Au début, évidemment, Evguenia, bonne communiste, qui croit dur comme fer à l'idéal marxiste, pense qu'il y a erreur, cherche à se justifier, à prouver sa bonne foi. Mais, peu à peu, sans qu'elle l'exprime clairement à ce moment dans son livre, elle se rend compte que ses interlocuteurs, eux, ne sont justement pas de bonne foi. Comme elle veut encore croire à ce qui fut et reste la règle de sa vie, elle se laisse glisser dans une sorte de dépression, surtout lorsqu'elle comprend qu'elle risque de ne plus voir de longtemps ni son mari, ni ses deux fils. Mais, du jour où elle pénètre dans les cachots de la sous-direction générale du NKVD, au Lac-Noir, à Moscou, elle ne cessera plus de se battre.
"Le Vertige", qui sera suivi de "Le Ciel de la Kolyma", retrace le sinistre parcours de la jeune femme depuis sa première incarcération au Lac-Noir en 1937 jusqu'à son arrivée, deux ans plus tard à la Kolyma où elle échoue tout d'abord au camp d'Elguen. Ce premier volume n'évoque donc pratiquement que des prisons : comme nous le répète l'auteur qui, grâce au ciel et à Marx, a su conserver un certain sens de l'humour, même quand tout, y compris l'humour en question, vire au noir le plus absolu, plus la prison est sale et les gardiens négligés et familiers, plus la Mort s'éloigne de vous ; plus la prison est impeccable et les gardiens polis, plus elle se rapproche ...
Du Lac-Noir, Guinzbourg est transportée à la Boutyrka, l'une des prisons les plus célèbres et les plus actives de Moscou, puis à celle de Lefortovo. Après sa condamnation à une peine de dix ans de détention en cellule d'isolement, assortie de cinq ans de retrait des droits civiques, on la transfère à Iaroslavl. D'abord strictement seule dans sa minuscule cellule, elle aura très vite une compagne qui n'est autre qu'une amie de jeunesse : les purges fonctionnent si bien que les mesures d'isolement drastique ne peuvent être respectées, faute tout simplement de place suffisante.
Finalement, en mai 1939, alors que les deux femmes pensent qu'elles mourront d'épuisement, de malnutrition et de désespoir bien avant la fin de leur peine, Guinzbourg voit la sienne commuée en dix ans de travaux forcés à accomplir dans les camps de la Kolyma.

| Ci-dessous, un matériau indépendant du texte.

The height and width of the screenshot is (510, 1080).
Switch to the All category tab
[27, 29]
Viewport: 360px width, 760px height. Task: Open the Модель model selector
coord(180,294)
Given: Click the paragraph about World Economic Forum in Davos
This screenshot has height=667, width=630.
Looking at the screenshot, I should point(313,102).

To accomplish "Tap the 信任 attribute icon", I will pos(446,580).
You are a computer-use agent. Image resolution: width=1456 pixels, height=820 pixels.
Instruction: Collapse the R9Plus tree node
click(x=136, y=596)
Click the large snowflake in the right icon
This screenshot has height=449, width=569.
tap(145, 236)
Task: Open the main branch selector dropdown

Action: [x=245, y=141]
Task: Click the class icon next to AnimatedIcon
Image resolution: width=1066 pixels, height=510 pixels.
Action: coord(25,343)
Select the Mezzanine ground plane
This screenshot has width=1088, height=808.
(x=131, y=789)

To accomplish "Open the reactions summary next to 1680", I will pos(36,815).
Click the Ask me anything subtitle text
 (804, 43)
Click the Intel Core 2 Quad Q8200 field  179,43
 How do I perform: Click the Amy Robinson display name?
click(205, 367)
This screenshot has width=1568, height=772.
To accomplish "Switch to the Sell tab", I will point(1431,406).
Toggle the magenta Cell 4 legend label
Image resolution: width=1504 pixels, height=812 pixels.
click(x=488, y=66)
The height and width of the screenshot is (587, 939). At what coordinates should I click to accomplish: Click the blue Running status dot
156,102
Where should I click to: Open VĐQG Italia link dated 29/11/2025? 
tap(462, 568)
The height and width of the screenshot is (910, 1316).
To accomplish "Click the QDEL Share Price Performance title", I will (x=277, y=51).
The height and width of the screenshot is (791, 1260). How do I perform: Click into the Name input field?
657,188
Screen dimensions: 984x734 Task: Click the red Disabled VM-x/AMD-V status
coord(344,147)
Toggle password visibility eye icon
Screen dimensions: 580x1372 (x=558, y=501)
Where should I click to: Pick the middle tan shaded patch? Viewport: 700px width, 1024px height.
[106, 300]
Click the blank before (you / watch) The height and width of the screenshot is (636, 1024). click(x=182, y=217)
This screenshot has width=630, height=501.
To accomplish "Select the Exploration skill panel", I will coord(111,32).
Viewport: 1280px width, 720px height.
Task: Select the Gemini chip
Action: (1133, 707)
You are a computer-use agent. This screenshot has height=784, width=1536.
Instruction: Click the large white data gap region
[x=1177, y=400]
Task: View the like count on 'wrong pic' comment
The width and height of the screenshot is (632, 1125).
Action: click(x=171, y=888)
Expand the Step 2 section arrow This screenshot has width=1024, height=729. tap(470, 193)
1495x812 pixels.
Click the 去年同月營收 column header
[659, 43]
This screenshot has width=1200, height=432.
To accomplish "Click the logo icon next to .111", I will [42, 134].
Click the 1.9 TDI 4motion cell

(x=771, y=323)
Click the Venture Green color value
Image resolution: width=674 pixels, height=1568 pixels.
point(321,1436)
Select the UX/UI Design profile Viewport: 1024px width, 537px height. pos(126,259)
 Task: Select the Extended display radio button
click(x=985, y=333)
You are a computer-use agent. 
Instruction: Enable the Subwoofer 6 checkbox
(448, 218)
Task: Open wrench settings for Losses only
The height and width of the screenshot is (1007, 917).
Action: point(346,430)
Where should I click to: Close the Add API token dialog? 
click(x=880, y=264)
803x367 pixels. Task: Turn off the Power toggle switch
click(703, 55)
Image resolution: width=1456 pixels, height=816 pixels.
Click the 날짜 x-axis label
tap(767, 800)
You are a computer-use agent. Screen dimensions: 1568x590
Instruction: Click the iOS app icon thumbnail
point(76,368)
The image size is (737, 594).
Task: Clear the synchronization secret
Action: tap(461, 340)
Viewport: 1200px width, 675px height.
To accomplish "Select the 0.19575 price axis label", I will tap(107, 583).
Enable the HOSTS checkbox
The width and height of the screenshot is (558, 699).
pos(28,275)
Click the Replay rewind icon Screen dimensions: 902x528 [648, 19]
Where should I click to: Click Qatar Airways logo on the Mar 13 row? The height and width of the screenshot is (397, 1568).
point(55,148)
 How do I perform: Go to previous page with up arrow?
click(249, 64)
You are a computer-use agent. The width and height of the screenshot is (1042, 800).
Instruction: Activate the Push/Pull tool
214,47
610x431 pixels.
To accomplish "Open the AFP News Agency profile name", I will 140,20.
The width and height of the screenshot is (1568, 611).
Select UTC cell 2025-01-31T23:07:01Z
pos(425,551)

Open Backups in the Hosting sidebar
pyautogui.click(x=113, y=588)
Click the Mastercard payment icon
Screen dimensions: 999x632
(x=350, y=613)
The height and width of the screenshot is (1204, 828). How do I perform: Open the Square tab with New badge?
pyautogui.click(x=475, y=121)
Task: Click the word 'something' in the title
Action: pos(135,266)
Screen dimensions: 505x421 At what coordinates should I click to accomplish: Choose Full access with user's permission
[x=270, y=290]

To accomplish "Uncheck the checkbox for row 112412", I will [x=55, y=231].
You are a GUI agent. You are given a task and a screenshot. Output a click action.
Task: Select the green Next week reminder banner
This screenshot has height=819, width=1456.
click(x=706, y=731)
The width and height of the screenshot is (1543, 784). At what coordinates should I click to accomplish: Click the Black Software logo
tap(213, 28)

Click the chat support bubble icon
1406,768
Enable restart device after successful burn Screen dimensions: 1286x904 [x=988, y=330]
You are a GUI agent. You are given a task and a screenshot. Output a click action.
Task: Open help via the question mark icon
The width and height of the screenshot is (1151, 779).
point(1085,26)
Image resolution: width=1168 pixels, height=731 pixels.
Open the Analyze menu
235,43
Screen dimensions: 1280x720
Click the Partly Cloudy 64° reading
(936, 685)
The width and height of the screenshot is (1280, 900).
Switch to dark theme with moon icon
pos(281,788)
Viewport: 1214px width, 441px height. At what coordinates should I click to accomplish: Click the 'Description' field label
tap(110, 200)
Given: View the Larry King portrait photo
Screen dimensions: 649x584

Elle part donc, avec près de quatre-vingt autres prisonnières venues d'horizons différents mais toutes des "politiques", dans un wagon à bestiaux qui les achemine, sous un soleil de plomb et avec des restrictions d'eau impensables, jusqu'au camp de transit de Souzdal, à Vladivostok. de là, nouveau départ, en bateau cette fois, vers la Kolyma et le camp d'Elguen, mot qui, en iakoute, la langue du cru, signifie "mort." Tout d'abord préposée à l'abattage des arbres en pleine taïga et par des températures sibériennes, Guinzbourg, qui n'en peut plus, a la chance d'être mutée à la "Maison d'Enfance" du camp, une crêche où l'on s'occupe des enfants nés à la Kolyma - car il y en a, oui.
L'ensemble fourmille de tant d'événements - on est presque tenté, malgré le contexte douloureux, d'écrire "de rebondissements" - et de réflexions qu'il serait malvenu de tenter de les détailler. Saluons cependant la limpidité de l'écriture, la logique de la construction et un don réel pour le récit qui font de ce livre un document qu'on n'est pas près d'oublier. D'ailleurs, comme nous vous le disions, il y a une "suite", avec laquelle on est pressé d'enchaîner. ;o)
Krutoï marshrut
Traduction : Geneviève Johannet
La première partie de l'oeuvre de Guinzbourg, que nous connaissons en Occident sous le titre de "Le Vertige", est sortie en Italie au milieu des années soixante. le texte avait voyagé jusqu'à Milan par l'habituelle voie clandestine de l'époque : le samizdat. le succès remporté, l'émotion soulevée par ce récit si prenant et si habilement mené, entraînèrent évidemment la parution de la seconde moitié qui reçut chez nous le titre de "Le Ciel de la Kolyma."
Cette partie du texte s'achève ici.